Se há tema que marcou o Mundial 2022 foram os direitos humanos - ou a falta deles - no Catar, o anfitrião do torneio. O país foi criticado pela forma como tratou os migrantes que trabalharam na construção das infraestruturas para a competição, pela intolerância à homossexualidade e pela forma como olha para o papel da mulher na sociedade.
Apesar de as críticas terem chegado a uma velocidade nunca antes vista, este não foi o primeiro lugar polémico onde o torneio se realizou. O segundo Campeonato do Mundo foi organizado em 1934 pelo governo fascista do líder italiano Benito Mussolini. A FIFA organizou o Mundial de 2018 na Rússia de Vladimir Putin. O torneio de 1978 aconteceu na Argentina no auge de um regime em que a ditadura militar torturou, matou e fez desaparecer milhares de adversários políticos.
O problema maior é a noção de que a história pouco ou nada ensinou a alguns. É que o Catar pode não ser o último exemplo de um anfitrião que não agrada a quem se preocupa com os direitos humanos. Pelo menos no que depender da Arábia Saudita.

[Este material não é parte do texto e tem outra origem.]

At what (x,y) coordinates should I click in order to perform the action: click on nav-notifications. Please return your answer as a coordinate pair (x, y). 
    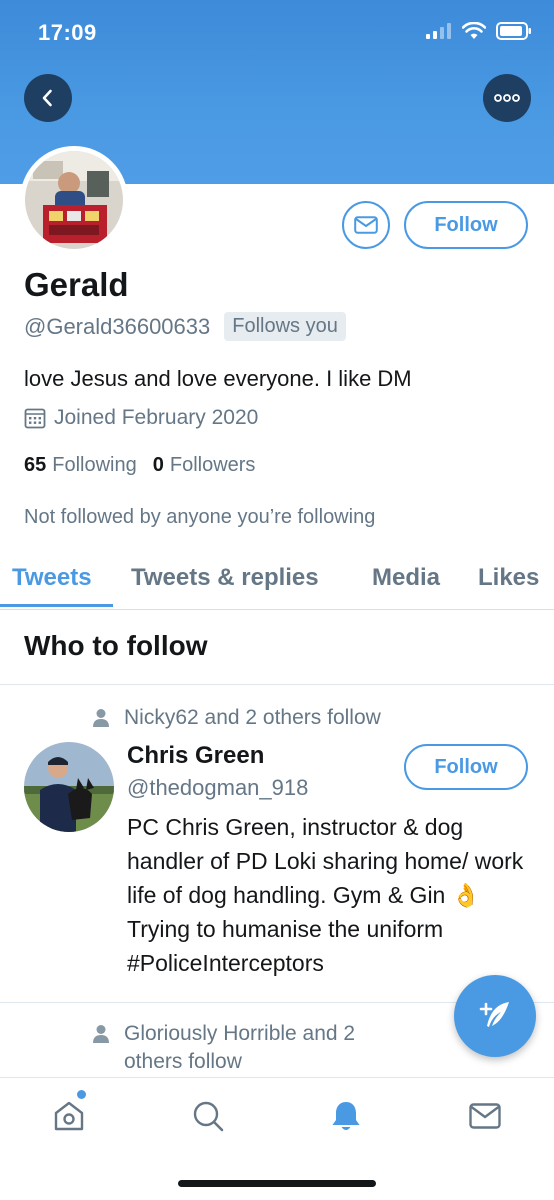
    Looking at the image, I should click on (346, 1116).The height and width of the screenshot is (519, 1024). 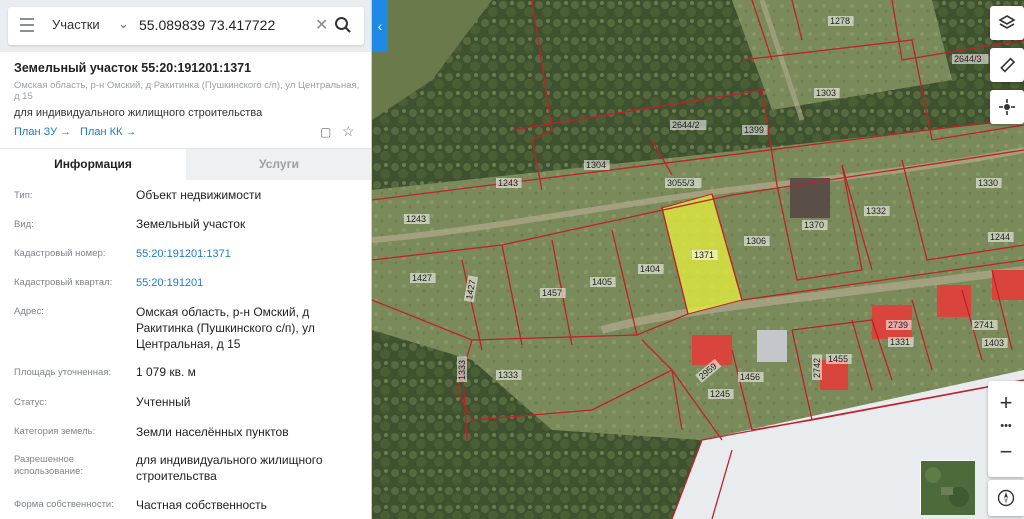 What do you see at coordinates (124, 24) in the screenshot?
I see `chevron-down-icon: ⌄` at bounding box center [124, 24].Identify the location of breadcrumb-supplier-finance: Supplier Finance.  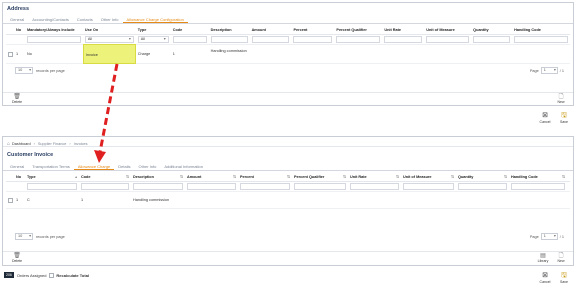
(52, 144).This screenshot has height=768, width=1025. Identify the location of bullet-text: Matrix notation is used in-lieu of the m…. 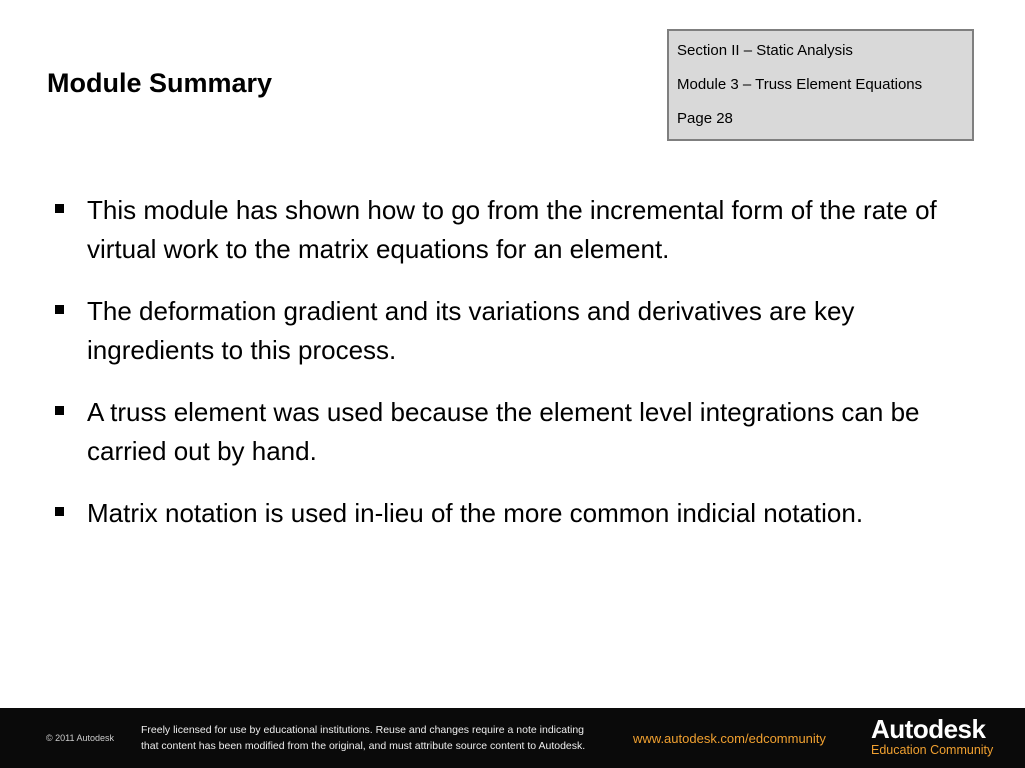
(476, 513).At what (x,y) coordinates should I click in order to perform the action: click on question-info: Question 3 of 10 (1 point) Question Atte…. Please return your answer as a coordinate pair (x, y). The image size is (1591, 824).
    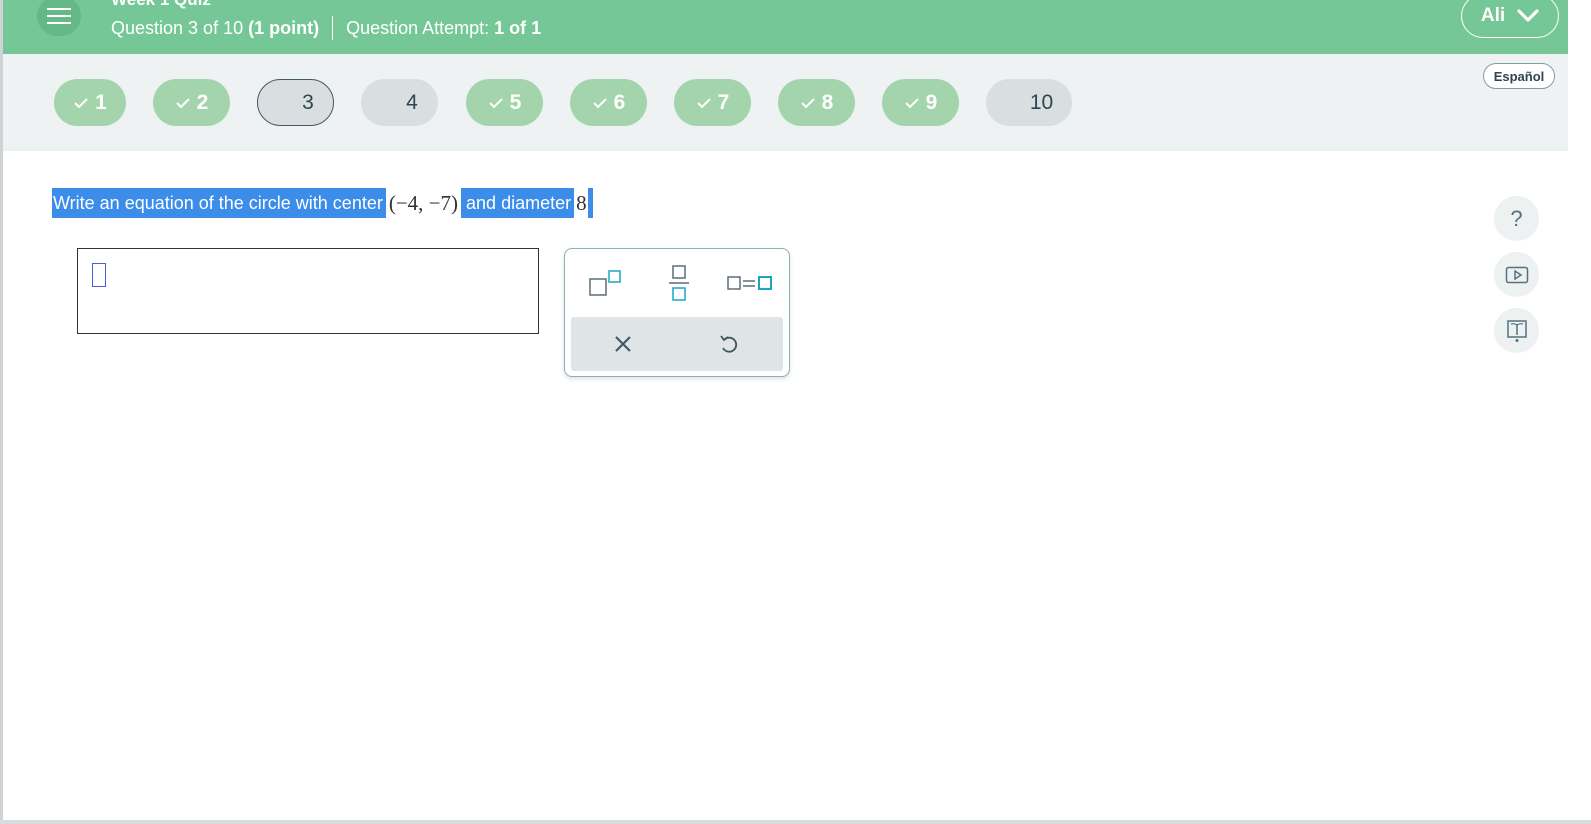
    Looking at the image, I should click on (326, 28).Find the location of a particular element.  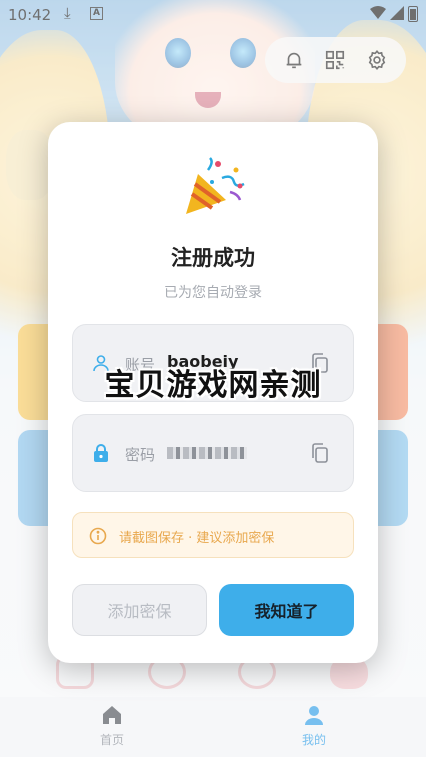

copy-icon is located at coordinates (320, 453). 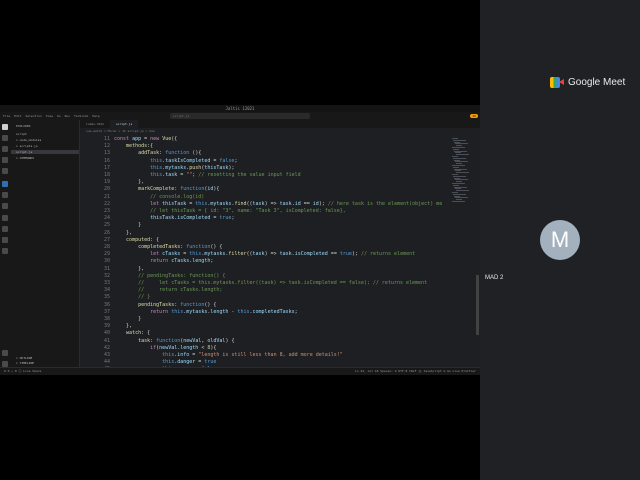 I want to click on code-line: 12 methods:{, so click(x=266, y=146).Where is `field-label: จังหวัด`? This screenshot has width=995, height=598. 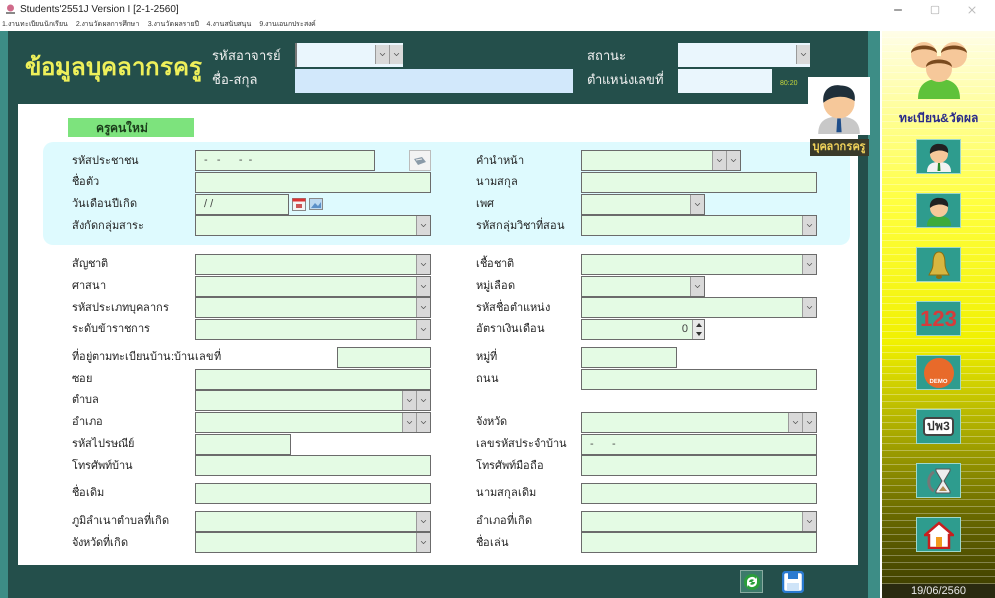
field-label: จังหวัด is located at coordinates (492, 422).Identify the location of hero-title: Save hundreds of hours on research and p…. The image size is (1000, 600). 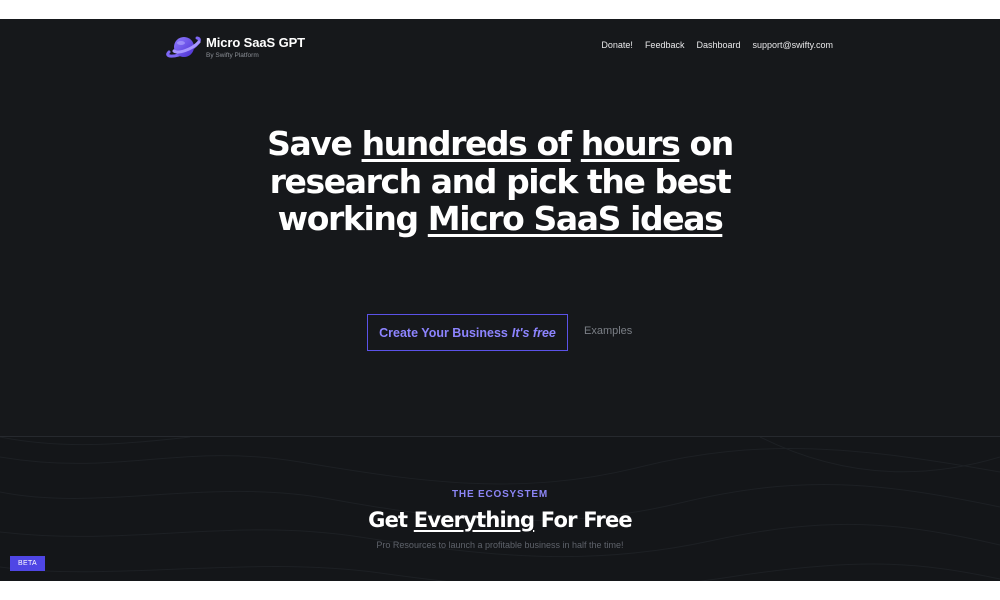
(500, 182).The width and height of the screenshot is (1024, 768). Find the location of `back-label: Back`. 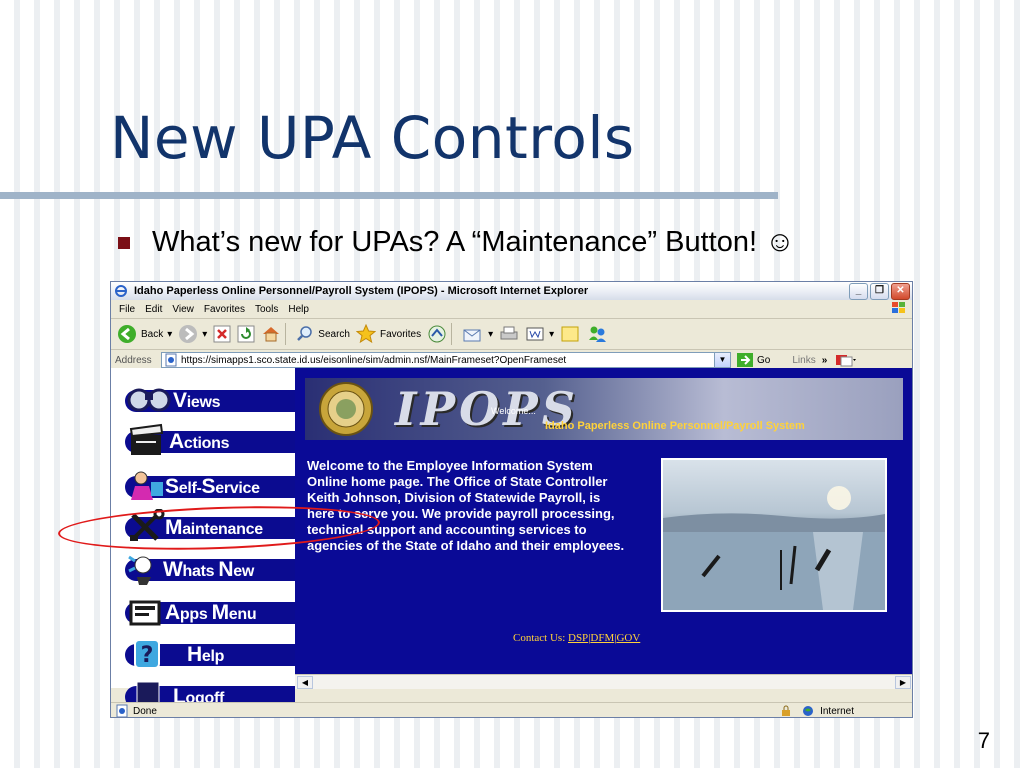

back-label: Back is located at coordinates (152, 334).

O objetivo do país passa por conseguir receber o Mundial e os Jogos Olímpicos na mesma década, segundo o “The Telegraph”, que falou com o Príncipe Abdulaziz Bin Turki Al Faisal, ministro do desporto, sobre os planos “incrivelmente ambiciosos” da Arábia Saudita. Segundo o próprio, o país está equipado para receber as duas competições com um intervalo de apenas seis anos entre elas.
"Não há dúvida de que seria a maior honra e o privilégio para qualquer país receber o Campeonato do Mundo", disse. "Tenho a certeza de que ninguém recusaria a oportunidade se ela surgisse. Todos vimos o que significou para todo o mundo árabe aqui em Doha ao longo das últimas semanas".
O plano está traçado, mas ainda assim o ministro garantiu que "não foi tomada qualquer decisão" sobre se iriam concorrer ao Mundial. Ao mesmo jornal, fontes garantiram que na verdade já é uma questão de “quando” e não “se”.
"Temos grandes ambições desportivas na Arábia Saudita e estamos confiantes de que temos muitas das qualidades, valores e experiência necessários para acolher qualquer competição, desde adeptos apaixonados a infraestruturas até ao desejo de abrir o nosso país e reunir o mundo", continuou.
O país tem efetivamente recebido alguns eventos desportivos, mas se para o ministro se trata de abrir o país, para alguns grupos de defesa dos direitos humanos é uma forma de limpar a sua imagem no mundo. A Arábia Saudita é mais um dos estados que têm regras muito fechadas que, na maioria dos casos, discrimina grupos como os homossexuais e as mulheres. O gabinete do Alto Comissariado das Nações Unidas para os Direitos Humanos advertiu há poucas semanas que "execuções estão a ter lugar quase diariamente". O país altamente conservador tem também sido regularmente condenado pela Amnistia Internacional.
Em resposta a alegações de que o país está a tentar "lavar a sua reputação", o ministro disse ao jornal britânico: "Compreendo o debate devido ao que estamos a fazer e ao quanto conseguimos nos últimos cinco anos. Mas convido qualquer pessoa interessada na Arábia Saudita a vir ao nosso país e ver o que estamos a fazer por si próprios. Estamos a trabalhar arduamente no Ministério do Desporto para inspirar o nosso povo a envolver-se no desporto, seja a nível amador ou profissional. A realização de eventos internacionais constitui apenas uma parte do que estamos a fazer".
Mas é suficiente? O trabalho referido pelo ministro não impediu um dos momentos que mais marcou o campeonato de Fórmula 1 deste ano. No primeiro dia do GP da Arábia Saudita, já com equipas, pilotos e adeptos no local, houve um ataque com mísseis a uma instalação petrolífera a cerca de 15 quilómetros do circuito. O evento acabou por se realizar, mas ninguém ganhou para o susto. "Estou ansioso por ir para casa", confessou Lewis Hamilton no final.
Sobre os Jogos Olímpicos, uma competição conhecida pelos seus valores e pela união e inclusão, o ministro acrescentou: “Penso que agora temos tudo o que é preciso para organizar qualquer torneio que venha na nossa direção. Não estou em posição de comentar ofertas específicas, mas posso dizer-vos que estamos sempre atentos a diferentes eventos e propriedades desportivas com os quais poderíamos estabelecer parcerias”.
O Príncipe Abdulaziz realçou ainda que o foco agora passa pela melhoria das infraestruturas existentes e construção de novas. A expectativa de todo o mundo é que nunca mais se volte a repetir aquilo que aconteceu no Catar, quando estas construções levaram à morte de mais de 6 mil migrantes.